Conditions on the set of “Atoll K” were nothing short of unbearable — and that was in part because of a massive heat wave that gripped Europe that summer. Oliver Hardy had been gaining weight in the years leading up to the production and as a complication, had begun suffering from cardiac fibrillation.

Also known as atrial fibrillation or a-fib, cardiac fibrillation is a condition that can cause very noticeable symptoms like chest pain, dizziness, and lightheadedness, along with more devious symptoms like weakness and fatigue. It can also impact a person’s ability to do physical activities and can increase a person’s likelihood of suffering something catastrophic, like a blood clot or stroke.
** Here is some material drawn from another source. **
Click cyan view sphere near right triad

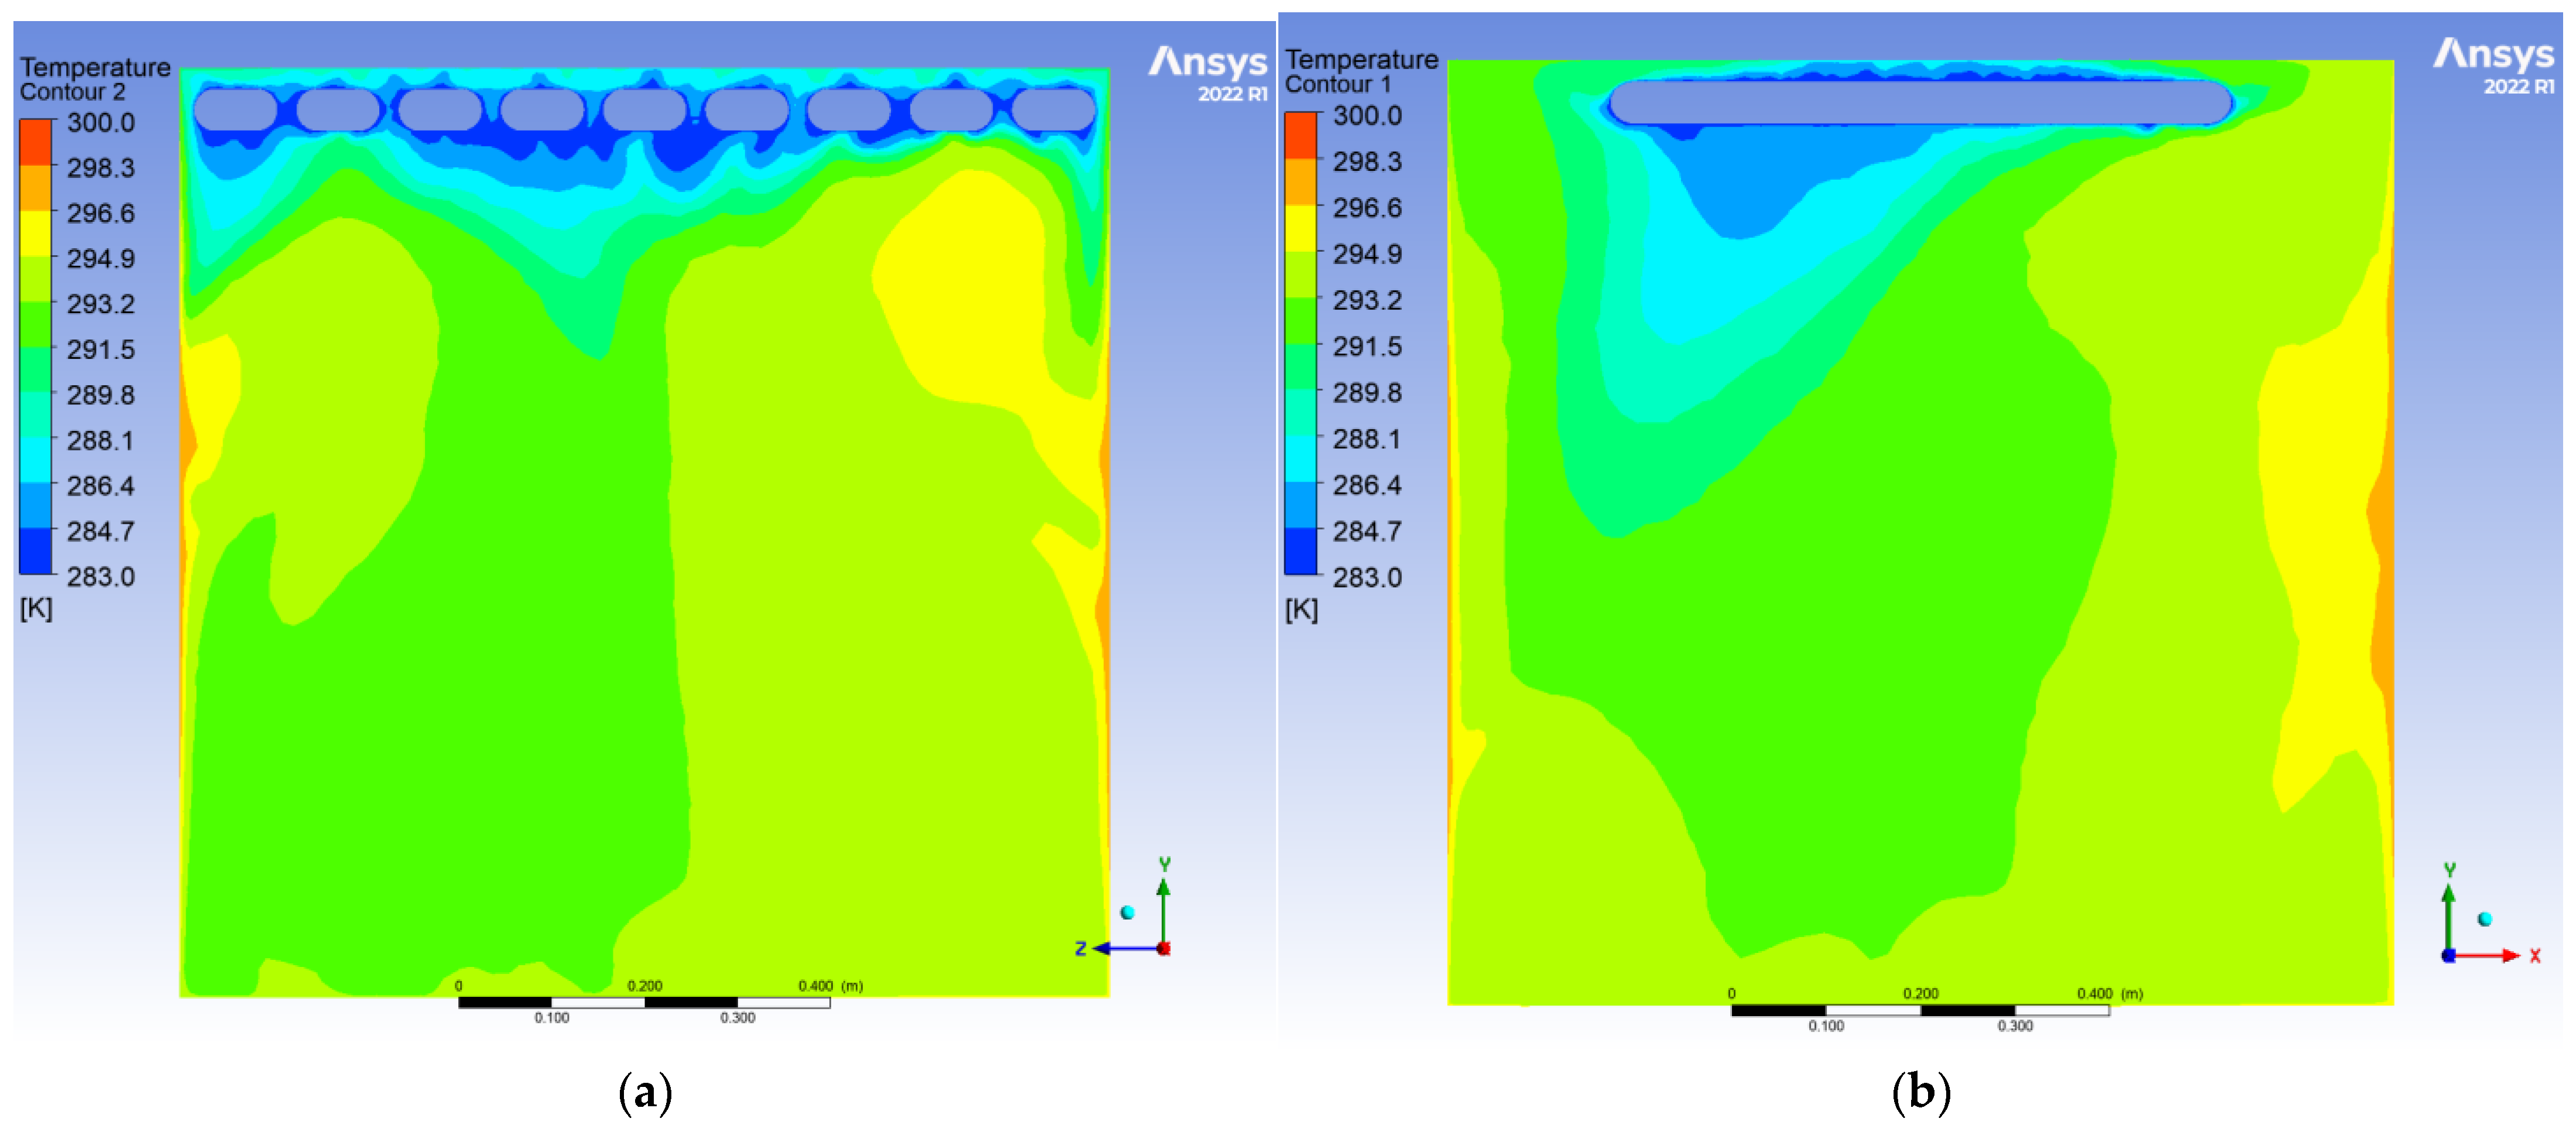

In the years after filming “Atoll K,” Hardy’s health continued a slow, downward spiral. The duo cancelled what would have been their final performance after Hardy came down with the flu and suffered a heart attack after a performance in Plymouth. That was in 1954 — the stroke that paralyzed him came shortly afterward, and he passed away in 1957.
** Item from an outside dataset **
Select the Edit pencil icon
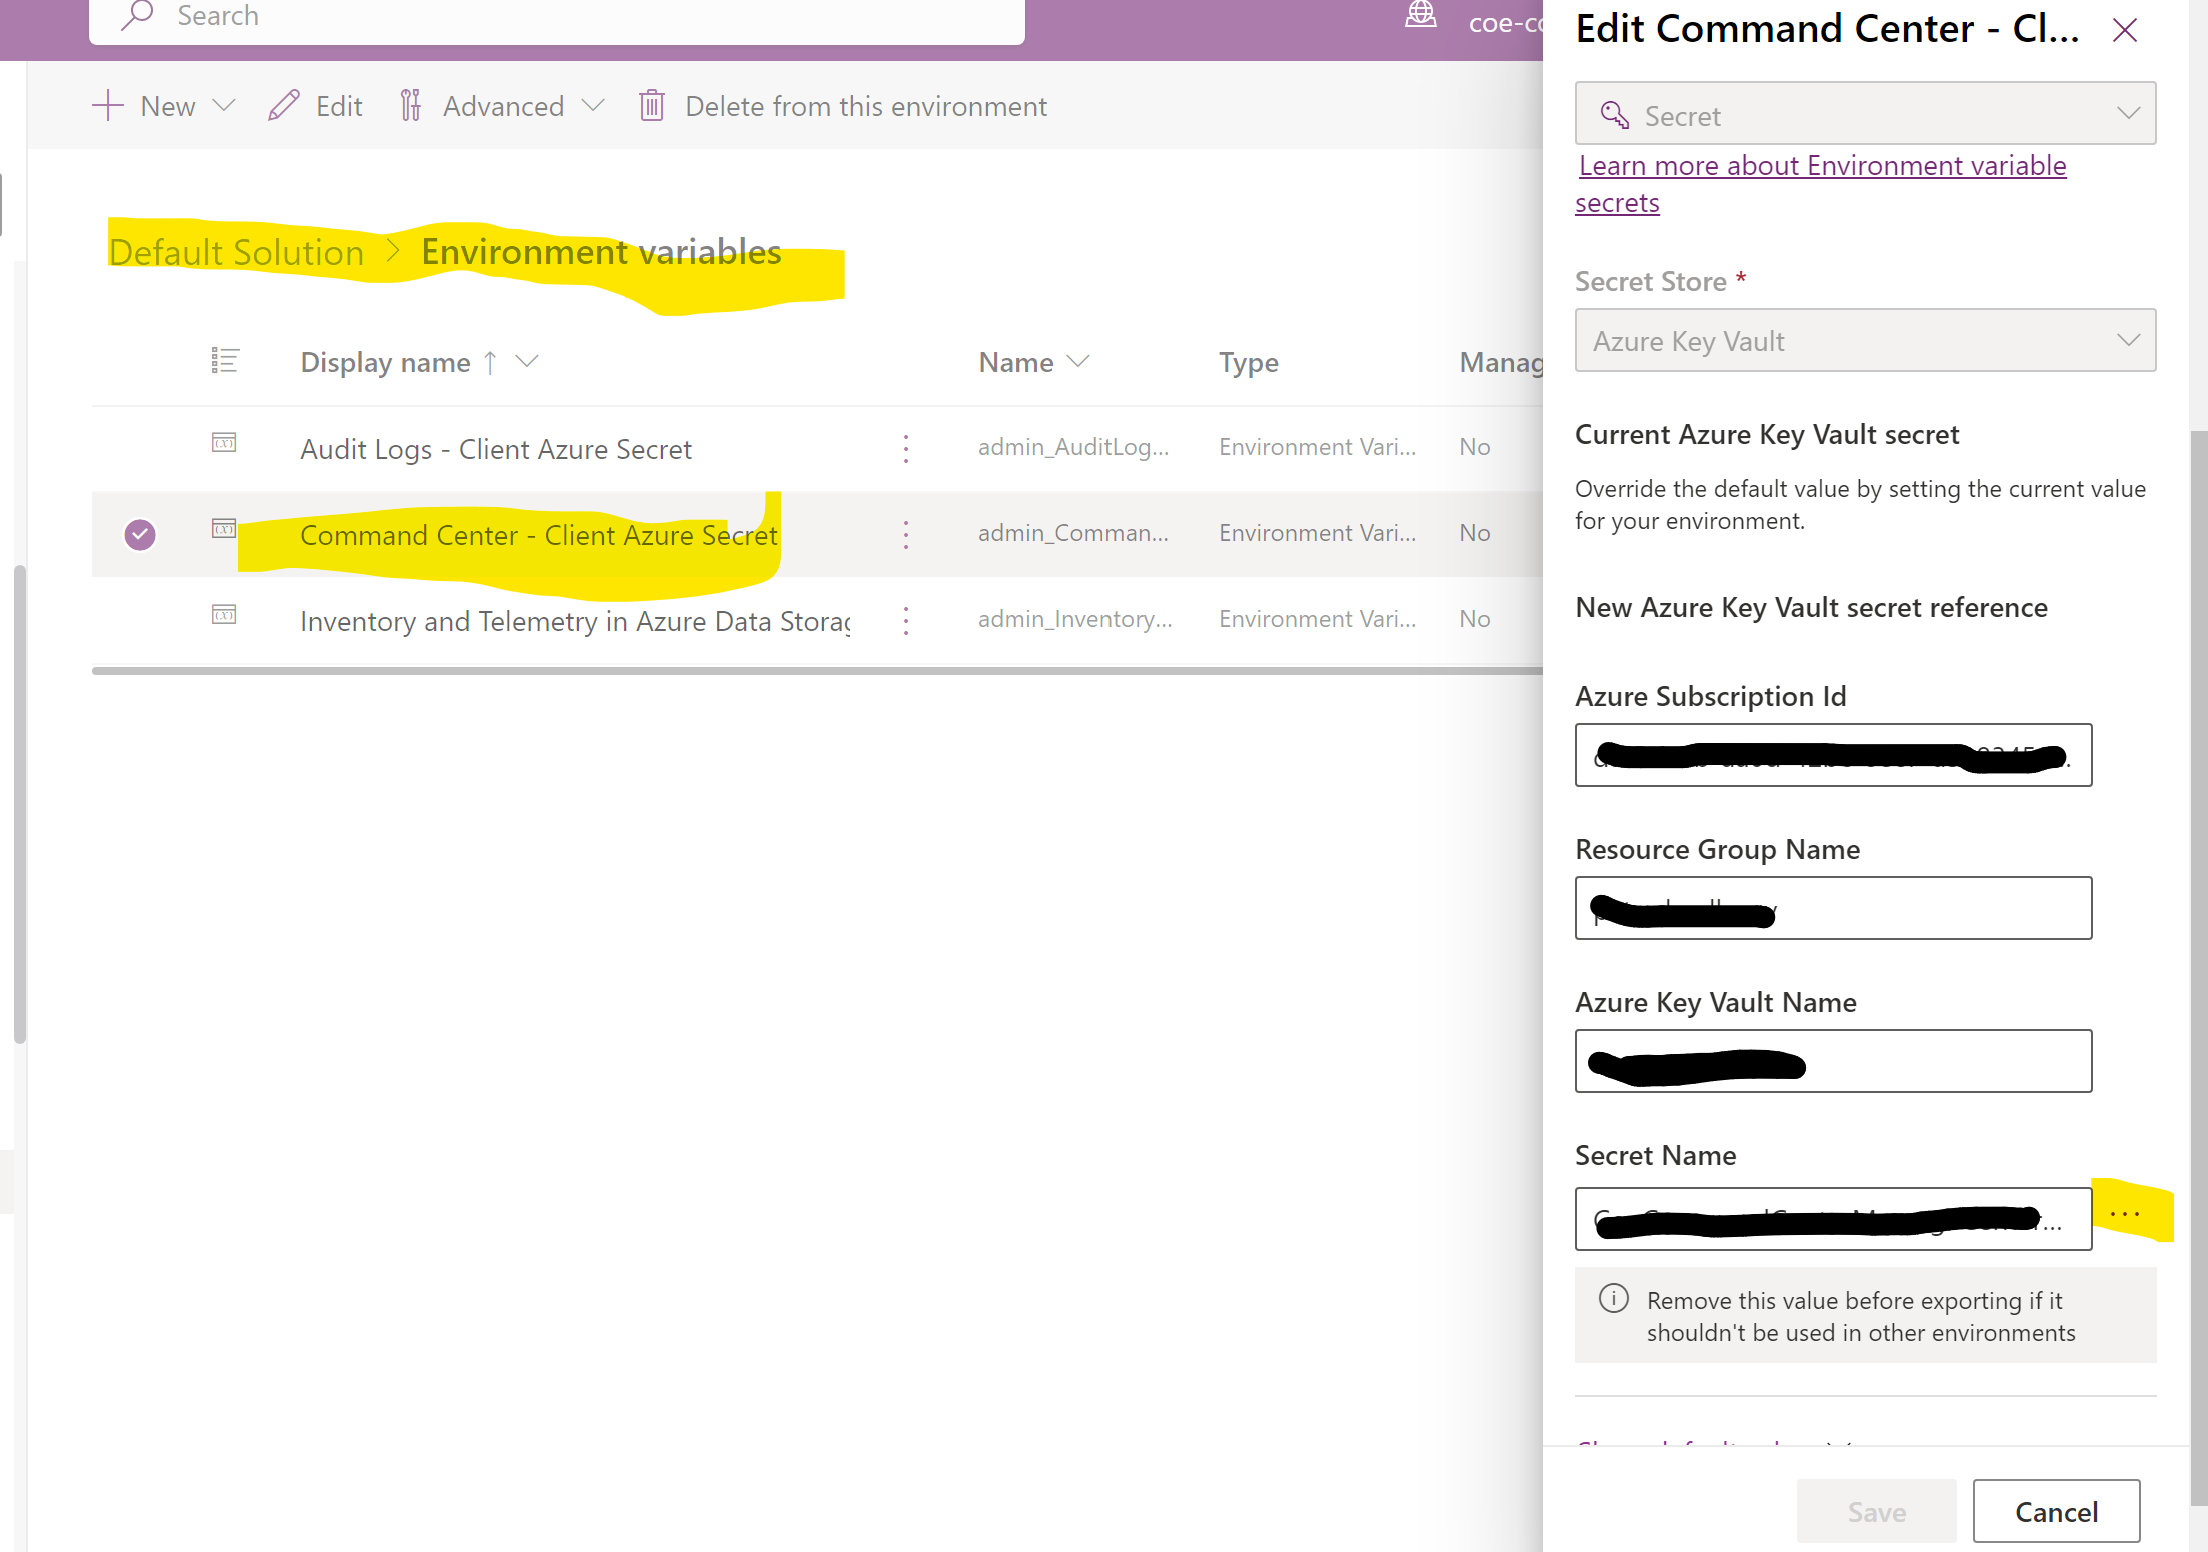[283, 105]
When biographer John McCabe wrote “Mr. Laurel and Mr. Hardy,” he didn’t spend too much time on “Atoll K.” That’s not entirely surprising, given what Stan Laurel had to say about it: “It was an abortion. … Nobody — and that includes the director and us — knew what the hell was going on.” His attitude toward that final film is unsurprising, too, given that it took him months to recover from the year-long fiasco and illnesses that had made a bad situation even worse.

And in the end, it was pretty much all for nothing. The 98-minute movie wasn’t even released in the U.S. for several years, and ultimately was seen most popularly on the small screen — and, it was a heavily edited version that ran just 30 minutes long.

Reviews ran from brutal to heartbroken: The New York Times said, “The boys never should have left home,” while other reviewers condemned the bad dubbing as being wholly distracting. The haggard, sickly appearances of both stars were enough to make audiences uncomfortable. Still, it was the Los Angeles Times that said perhaps the most observant farewell, writing, “It is all too plain that ‘Utopia’ is destined to be the last of the Laurel and Hardy comedies. For the many happy hours they have given us, our grateful thanks.”